How Satiating Are the 'Satiety' Peptides: A Problem of Pharmacology versus Physiology in the Development of Novel Foods for Regulation of Food Intake

Abstract

Developing novel foods to suppress energy intake and promote negative energy balance and weight loss has been a long-term but commonly unsuccessful challenge. Targeting regulation of appetite is of interest to public health researchers and industry in the quest to develop 'functional' foods, but poor understanding of the underpinning mechanisms regulating food intake has hampered progress. The gastrointestinal (GI) or 'satiety' peptides including cholecystokinin (CCK), glucagon-like peptide 1 (GLP-1) and peptide YY (PYY) secreted following a meal, have long been purported as predictive biomarkers of appetite response, including food intake. Whilst peptide infusion drives a clear change in hunger/fullness and eating behaviour, inducing GI-peptide secretion through diet may not, possibly due to modest effects of single meals on peptide levels. We conducted a review of 70 dietary preload (DIET) and peptide infusion (INFUSION) studies in lean healthy adults that reported outcomes of CCK, GLP-1 and PYY. DIET studies were acute preload interventions. INFUSION studies showed that minimum increase required to suppress ad libitum energy intake for CCK, GLP-1 and PYY was 3.6-, 4.0- and 3.1-fold, respectively, achieved through DIET in only 29%, 0% and 8% of interventions. Whether circulating 'thresholds' of peptide concentration likely required for behavioural change can be achieved through diet is questionable. As yet, no individual or group of peptides can be measured in blood to reliably predict feelings of hunger and food intake. Developing foods that successfully target enhanced secretion of GI-origin 'satiety' peptides for weight loss remains a significant challenge.
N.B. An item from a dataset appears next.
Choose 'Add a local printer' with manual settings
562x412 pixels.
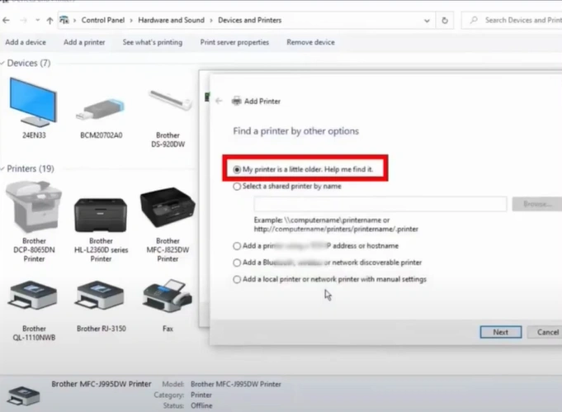(x=238, y=280)
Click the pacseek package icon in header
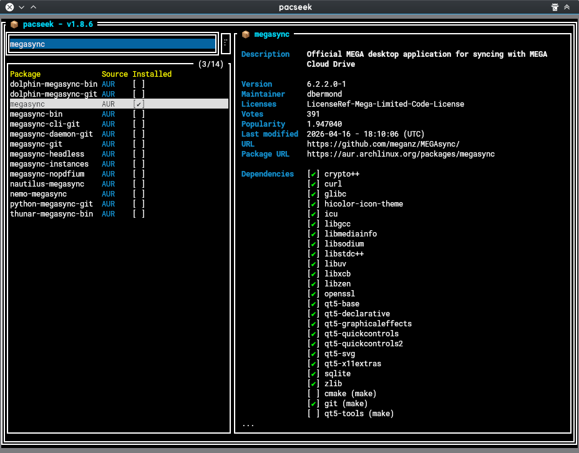 pyautogui.click(x=14, y=25)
Keywords: appetite; cholecystokinin; dietary studies; glucagon-like peptide-1; infusion studies; peptide YY; satiety.

Figure 1

Food intake induces an increase in circulating gastrointestinal peptides CCK, GLP-1 and PYY, as well as parallel increase in satiation and satiety. However, whether these ‘satiety’ peptides in turn elicit a direct physiological effect on aspects of eating behaviour is less well-understood.

Figure 2

Flow diagram of article selection for (a) DIET and (b) INFUSION studies. Some articles reported >1 GI-peptide.

Figure 3

Boxplots showing the (a) baseline concentration, (b) C_max, peak concentration, and (c) fold change of CCK between DIET (N = 620, K = 39) and INFUSION (N = 98, K = 8). The weighted means were significantly different between DIET and INFUSION for all (p < 0.01, all).

Figure 4

Boxplots showing the (a) baseline concentration, and (b) C_max, peak concentration of total GLP-1 between DIET (N = 479, K = 37) and INFUSION (N = 67, K = 6). The weighted means were significantly different between DIET and INFUSION for all (p < 0.01, all).

Figure 5

Boxplots showing the (a) baseline concentration, and (b) C_max, peak concentration of active GLP-1 between DIET (N = 683, K = 29) and INFUSION (N = 81, K = 5). The weighted means were significantly different between DIET and INFUSION for (a) baseline concentration (p < 0.01), but not (b) C_max, peak concentration (p = 0.96).

Figure 6

Boxplots showing fold change of GLP-1 (total and active) between DIET (N = 1162, K = 66) and INFUSION (N = 152, K = 11). The weighted means were significantly different between DIET and INFUSION (p < 0.01).

Figure 7

Boxplots showing (a) baseline concentration, (b) C_max, peak concentration, and (c) fold change of PYY between DIET (N = 804, K = 50) and INFUSION (N = 132, K = 15). The weighted means were significantly different between DIET and INFUSION for all (p < 0.01, all).